La restauration de la stabilité est importante car si la RCA s'effondre, c'est l'ensemble des pays de la zone qui seront menacé : il y aura risque de développement du terrorisme au Tchad, dans les Soudans, au Congo et au Gabon. L'Union africaine et sa secrétaire générale Mme Zuma, partagent notre analyse. L'Afrique du Sud qui s'est engagée en République centrafricaine, mais a retiré ses troupes après des pertes importantes comprend notre position. M. Bozizé, l'ancien président, a quitté la France pour rejoindre un pays africain de la région.

Les Africains, la communauté internationale avec le soutien de la France doivent s'engager pour reconstruire l'État. Le sujet n'est pas d'intervenir militairement mais de soutenir la population et d'aider les Africains. Il y a des attentes fortes de la population. Et il y a urgence. C'est le message que le Président de la République a porté lors de son intervention devant l'Assemblée générale des Nations-Unies.

Mme Kalliopi Ango Ela. - Comment préparez-vous le sommet de décembre avec les chefs d'État africains consacré à la sécurité ?

M. Jean-Claude Requier. -Le Premier ministre des Vanuatu a attiré notre attention sur la fermeture de la représentation diplomatique de l'Union européenne dans ce pays francophone.

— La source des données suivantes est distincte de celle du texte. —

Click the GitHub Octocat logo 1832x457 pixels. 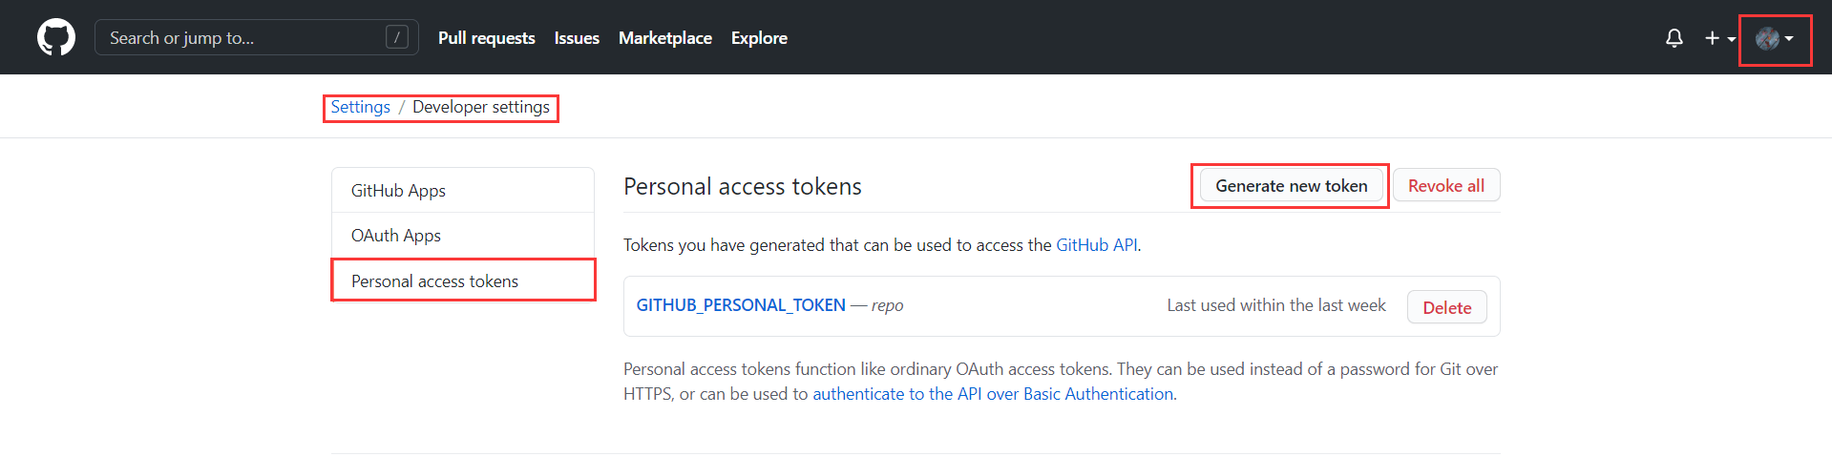pos(56,38)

J'aimerais vous interroger sur le sort de notre otage au Niger dont la famille est de mon département.

M. Gilbert Roger. - Que répondre lorsque nous sommes interpellés par des concitoyens d'origine ivoirienne -c'est mon cas en Seine-Saint-Denis- sur l'évolution politique de ce pays ?

M. Laurent Fabius, ministre des affaires étrangères - Le Premier ministre s'est entretenu avec le Premier ministre des Vanuatu et nous avons alerté les institutions de l'Union européenne sur ce sujet.

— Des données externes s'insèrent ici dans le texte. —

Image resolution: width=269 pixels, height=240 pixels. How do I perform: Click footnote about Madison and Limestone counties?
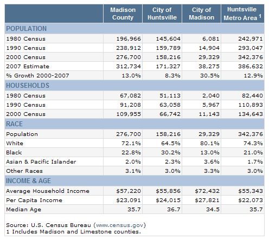tap(74, 232)
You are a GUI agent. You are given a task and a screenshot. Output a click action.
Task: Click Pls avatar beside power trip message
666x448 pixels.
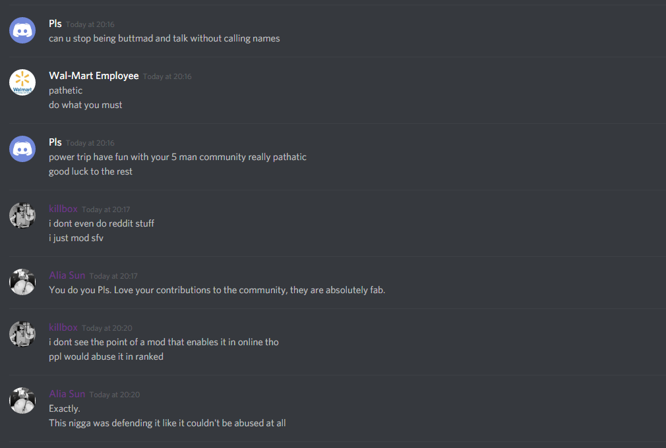point(22,149)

Je ne m'exprimerai pas sur la question des otages, sauf pour dire que le Président de la République et moi-même, qui avons reçu personnellement les familles, comprenons la situation très difficile dans laquelle elles sont placées.

En Côte d'Ivoire, la situation s'améliore sur le plan économique mais il reste des tensions en termes politiques et sociaux.

Le sommet de décembre sera consacré à la sécurité du continent africain. De nombreux chefs d'État devraient y participer, pour aboutir à une méthodologie commune permettant d'envisager la prise en charge de leur sécurité par les Africains directement. Mettre en place des forces d'action rapide sous-régionales (pour la CEDEAO par exemple), voire une force d'action africaine, est une idée intéressante qui pourra être débattue. Nous devons approfondir notre dialogue avec les pays africains, tant sur les questions de sécurité que dans la perspective de la conférence de 2015 sur le climat.